It will be cloudy early today, giving away to sunshine later. The high temperature will be in the low 80’s falling to the low to mid 60’s tonight. No rain is predicted today.
It will be cooler this week. Expect highs in the low 80’s with lows in the low to mid 60’s through Saturday. Rain will return to the forecast beginning tomorrow night. Rain is likely every day through Saturday.
August has been a wet month. The Knoxville Airport recorded 6.30 inches of rain this month so far, compared to normal of 1.86 inches for the period.
Little River is flowing at 176 cubic feet per second (cfs) or 1.86 feet on the gauge. Median flow for this date is 115 cfs. The water temperature is 68.7 degrees.

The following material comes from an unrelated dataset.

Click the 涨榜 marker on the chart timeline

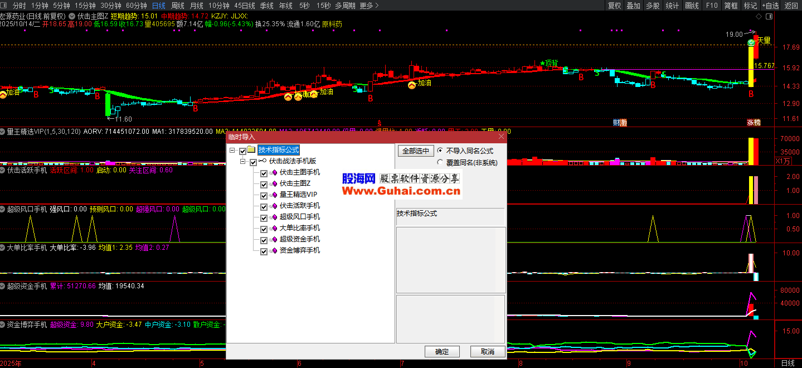[x=754, y=122]
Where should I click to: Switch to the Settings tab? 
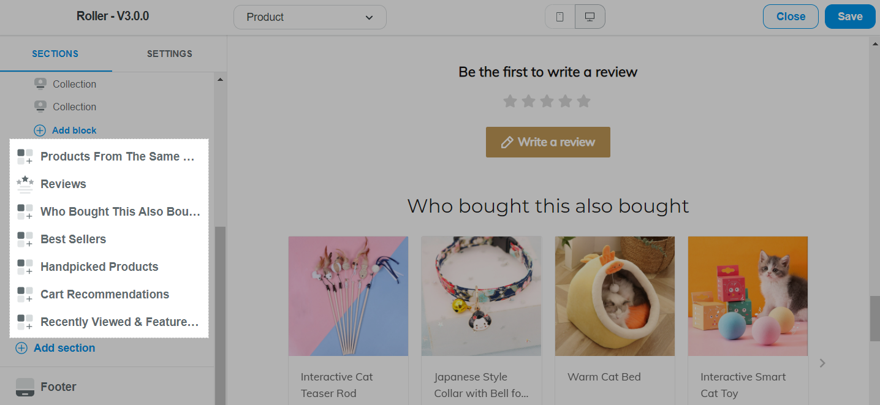point(170,54)
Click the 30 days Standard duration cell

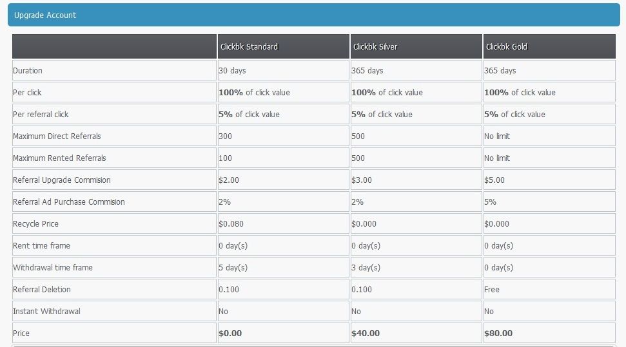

Rain fell in the Little Pigeon River watershed overnight and the river is rising quickly. Flow is currently 744 cfs, 2.49 feet, compared to median flow of 257 cfs at the Sevierville gauge.
Oconaluftee River, Tellico River and Cataloochee Creek are all flowing higher than normal this morning and receding. They all look to be in good shape.
Most lowland rivers are probably flowing above normal. Little River is. Little Pigeon is flowing fairly high and rising. You may encounter stained water in the Little Pigeon for a while. Smallmouth bass fishing is probably fair to good depending on which river you are fishing. Poppers, hair bugs and foam floating flies will work. Cast to the shaded areas.
There will be angler friendly flows on some tailwaters and not on others today. When you visit the TVA website, watch for sluicing notification at some dams.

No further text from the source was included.